K-Electric out macro economic factors

K-Electric out macro economic factors affecting efficiency

Challenging geopolitical and macroeconomic factors continued to affect several sectors, including K-Electric, which faced enormous challenges in the first quarter of FY23.

rising inflation policy rate hike declining economic activity and unwanted exchange rate changes. It has a significant impact on the operations and profitability of the company.K-Electric out macro economic factors.

The company noticed an 8.9% drop in export units due to lower economic activity, massive exchange losses due to rupee devaluation and additional impairment losses on doubtful accounts.

Increased due to high inflation, rising consumer tax rates, high FCA and current economic conditions affect consumers’ tendency to pay. The additional burden arises from rising financial costs.

This was mainly due to an increase in real borrowing rates and higher levels of borrowing due to non-payment of fees by government agencies, which have risen to an alarming level of Rp 80.4 billion on principal basis. net .

K-Electric operates under the current multi-year tariffs and tariffs effective July 1, 2016. The company does not adjust tariffs for changes in export rates and policy rates.

The factor resulted in a net loss of PKR 16.3 billion for the first quarter of FY23 compared to a net profit of PKR 2.9 billion for the same period for FY22.

Despite these challenges But the company continues to move towards improving its operations.

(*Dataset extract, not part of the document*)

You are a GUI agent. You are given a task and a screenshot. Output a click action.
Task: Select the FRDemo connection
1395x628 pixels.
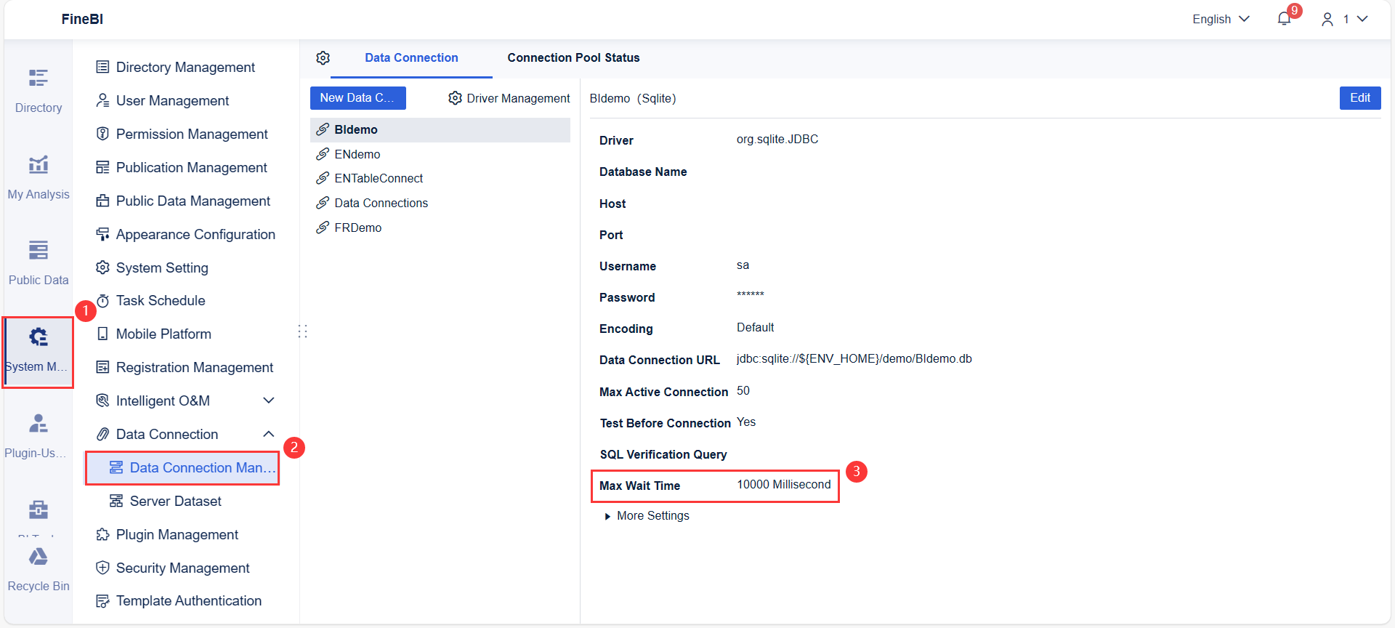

And transmission and distribution losses increased 2% from Q1 FY22 to 15.8% at the end of Q1 FY23. The company’s electricity grid and infrastructure remains flexible and reliable.

during the quarter More than 40,000 meters have been provided to cultivate a culture of metered billing. KE has also increased its support for those affected by the widespread floods after the latest monsoons. K-Electric employees donated 2.7 million PKR from their salaries.

their Under NEPRA’s CSR vision of Power with Prosperity, KE has donated 7.5 million PKR to Akhuwat’s small solar fund which uses 5.7 million PKR to beneficiaries. 35 cases The second group of KE’s Roshni Baji program also graduated.

KE remains committed to addressing the challenges and focusing on further improvements in operations. In addition, the company is continuing to renew the tax rate for the next regulated period. Starting from July 1, 2023, the goal is to achieve a sustainable cost reflection.

and investments that enable tax rates through an equalization mechanism with other energy sector agencies. In addition, the company continues to cooperate with the GoP in solving the problems of government debtors sustainably.

Due to the serious impact on the company’s cash flow and profitability Support from key stakeholders, including governments and regulators, remains essential for KE to ensure reliable and smooth service to consumers with continuity and minimal cost.